General information of fungal endophytes isolated from sites at different altitudes.

Elevation (m) No. of isolates No. of Genera Isolation Frequency Dominant Genera H′
1000–2000 466 88 13.15% Alternaria, Ceratophoma, PhomaFusarium, Plectosporium 5.00
2000–3000 156 55 9.72% Phomopsis, PlectosporiumCytosporina, Phoma 5.33
3000–4000 331 78 10.8% Ceratophoma, Phoma, Fusarium 5.09
4000+ 235 52 10.4% Alternaria, Phoma, Fusarium 4.55

Table 4.

Similarity index of fungal endophytes isolated from different elevations at the genera level.

graphic file with name ffunb-02-692549-i0001.jpg

Above the diagonal line in the table showed the Jaccard's similarity coefficient index in different elevation, and below the diagonal line was Sorenson's coefficient similarity index.

Sequence-Based Fungal Diversity

After quality checking for removing low quality, chimeric and rare sequences, a total of 1,049,080 high-quality sequences with an average length of 314 bp were obtained from 20 samples. These sequences were aggregated into 1,074 OTUs at a 97% similarity level. The rarefaction curve of the fungal community is shown in Supplementary Figure 1. When the number of sequences reached approximately 50,000, the Sobs index on OTU level tended to plateau, therefore, the sequencing depth was sufficient to cover all taxa in the 20 samples.

To analyze the fungal complexity in the plant samples, commonly used measures of diversity indices were calculated to infer fungal diversity and richness (Table 5), including ACE index, Chao index, Good's coverage, Shannon index and Simpson index. The Chao and ACE indexes indicate the taxa richness of the microbial community, while the Simpson and Shannon indexes represent the diversity of the microbial community (Soto Del Rio et al., 2017). According to these indexes, the diversity in host plant species B. bungei was higher than those in H. vulgaris and M. spicatum. Among different sampling sites, B. bungei collected at site KS had the richest fungal community, followed by those collected at site DC, site LTII, site XG and site KSII. However, the ACE and Chao1 indexes indicated that the root diversity of B. bungei sampled from site LTII was the highest among all samples, followed by site KS.

Table 5.

Alpha- diversity indexes of fungal communities based on high-throughput DNA sequencing of different samples.
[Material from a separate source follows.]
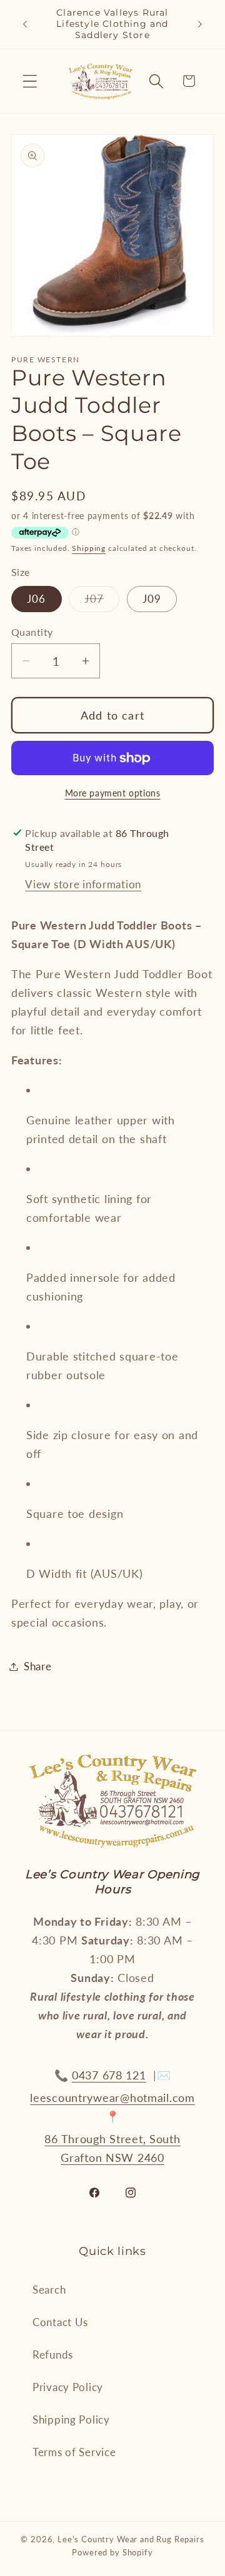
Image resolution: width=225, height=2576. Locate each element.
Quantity (32, 632)
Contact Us (60, 2322)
Sample/Estimators ACE Chao Coverage Shannon Simpson
D_s_Y 385.282 380.466 0.999 2.114 0.311
W_s_g 534.813 535.216 0.999 3.084 0.163
H_s_Y 63.044 55.125 0.999 0.966 0.547
K_s_g 453.704 454.512 0.999 2.968 0.141
L_s_Y 41.472 40.000 0.999 0.054 0.987
W_s_J 198.187 196.687 0.999 1.617 0.524
D_s_g 231.267 232.035 0.999 1.230 0.448
K_s_Y 419.877 411.15873 0.998 0.659 0.811
W_s_Y 77.806 79.333 0.999 0.470 0.852
X_s_g 33.703 32.000 0.997 2.094 0.195
K_s_J 418.431 417.333 0.999 1.802 0.421
H_s_g 41.885 41.000 0.999 2.064 0.166
L_s_J 10.672 6.500 0.999 0.005 0.998
H_s_J 54.369 49.333 0.996 1.951 0.254
X_s_J 67.848 70.000 0.999 0.217 0.939
X_s_Y 115.640 117.300 0.999 0.334 0.908
S_Y 114.464 114.500 0.999 0.395 0.891
L_s_g 31.288 30.3750 0.999 0.152 0.942
S_J 115.490 114.750 0.999 1.419 0.580
D_s_J 319.517 322.800 0.999 1.066 0.671

Richness and diversity estimation of the ITS sequencing libraries from the sequencing analysis. Shannon and Simpson indices are used to assess the community diversity, while Chao and Ace are used to evaluate the community richness.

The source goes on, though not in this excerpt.